Rozdział 4

62 9 1
                                    


-W takim razie z wielkim zaszczytem witam cię w naszej drużynie! – mówi entuzjastycznie, a ja nieopanowanie przytulam trenerkę

-Dziękuję, dziękuję, dziękuję

-Spokojnie - mówi szorstko 

-Oj, przepraszam – śmieję się cicho i odrywam od kobiety

-Zachowaj swój entuzjazm na treningi . Wydaje mi się, że powinnaś być gdzieś blisko środka, Ceendy? – spogląda na kapitankę zespołu - Co o tym sądzisz?

-Moim zdaniem wreszcie znalazłam sobie zastępcę - oznajmia wesoło i klaszcze w dłonie - Uważam, że powinna być tuż obok mnie

-Cóż... Nie głupi pomysł 

-Żartujecie prawda? – pytam zszokowana

-Nie kochanie, rzadko widzimy tu osoby z takim wielkim zapałem

-Ja – wzdycham – Nie wiem co powiedzieć. Bardzo wam dziękuję

-Jak masz na imię?

-Jeśli można, chciałabym prosić żeby mówić do mnie po prostu Stell

-W porządku – pani Danford spogląda na mnie podejrzliwie po chwili jednak pokazuje mi dłoniom drzwi oznajmiając, że mogę wyjść.

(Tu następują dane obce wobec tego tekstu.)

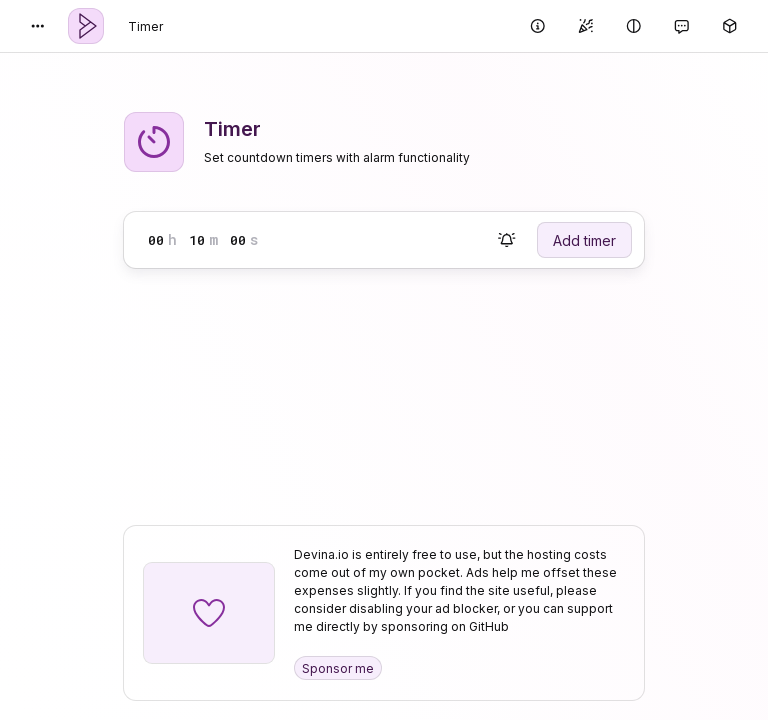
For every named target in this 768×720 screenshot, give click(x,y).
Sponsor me (338, 668)
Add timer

-A nie stój poczekaj jeszcze! – krzyczy Ceendy – Przekaż Nicki i Emilie Stuart z drugiej klasy, że również dostały się do drużyny. Wyślijcie mi w wiadomości na fejsie swoje wymiary żebyście pod koniec tygodnia mogły otrzymać stroje – kiwam głową i wybiegam z Sali.


Rzucam się na Dylana, kiedy tylko dostrzegam go na szkolnym korytarzu. Chłopak bierze mnie w ramiona i obraca dookoła.

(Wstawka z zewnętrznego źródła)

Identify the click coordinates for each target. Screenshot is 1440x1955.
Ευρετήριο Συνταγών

-Udało mi się , udało – mówię mocno go obejmując – Zostałam zastępcom Ceendy, rozumiesz to?

-Wiedziałem, że Ci się uda. Jesteś mega uzdolniona i strasznie wyjątkowa – stwierdza z przekonaniem i odsuwa mnie od siebie na małą odległość – Jesteś w tej szkole od dwóch dni, ale już śmiało mogę stwierdzić, że wzniesiesz się na wyżyn – na mojej twarzy pojawiają się rumieńce więc spuszczam głowę i odsuwam się od chłopaka

-Yyyy ten... - zaczynam nieśmiało – Coś czuje, że połowa dziewczyn w tym korytarzu ma ochotę właśnie rozszarpać mnie na strzępy – Dylan zaczyna się wesoło śmiać, po czym uśmiecha się figlarnie.

-To jak myślisz co powiedzą na to? – pyta i składa pocałunek na moim policzku – Wpadnę do ciebie pod wieczór musimy uczcić twój sukces – zagryzam wewnętrzną część policzka i stoję jak wmurowana

-Co to było? – pyta Nicki budząc mnie z transu

-Dostałyśmy się – krzyczę entuzjastycznie, zbywając jej pytanie

-Serio? Ja też?

-Yhy – kiwam głową i zamykam dziewczynę w uścisku

-W takim razie trzeba to uczcić – zaznacza ochoczo dziewczyna

-U mnie? – pytam, kierując się do swojej szafki – Z tego co wiem mój chrzestny ma wieczorem spotkanie biznesowe, więc w domu będzie tylko Marta – wzdycham i wyciągam książki do biologii

-Okey. To wbije około 16:00, bo jędza od matematyki zadała nam sześć zadań na jutro. Czaisz?

-W takich momentach cieszę się, że nie wybrałam matematyki z rozszerzeniem i mój nauczyciel jest otwarty na wszelkie propozycje – śmieje się i posyłam jej buziaka w powietrzu. Nicki wystawia język w moją stronę – Widzimy się o 16 słoneczko!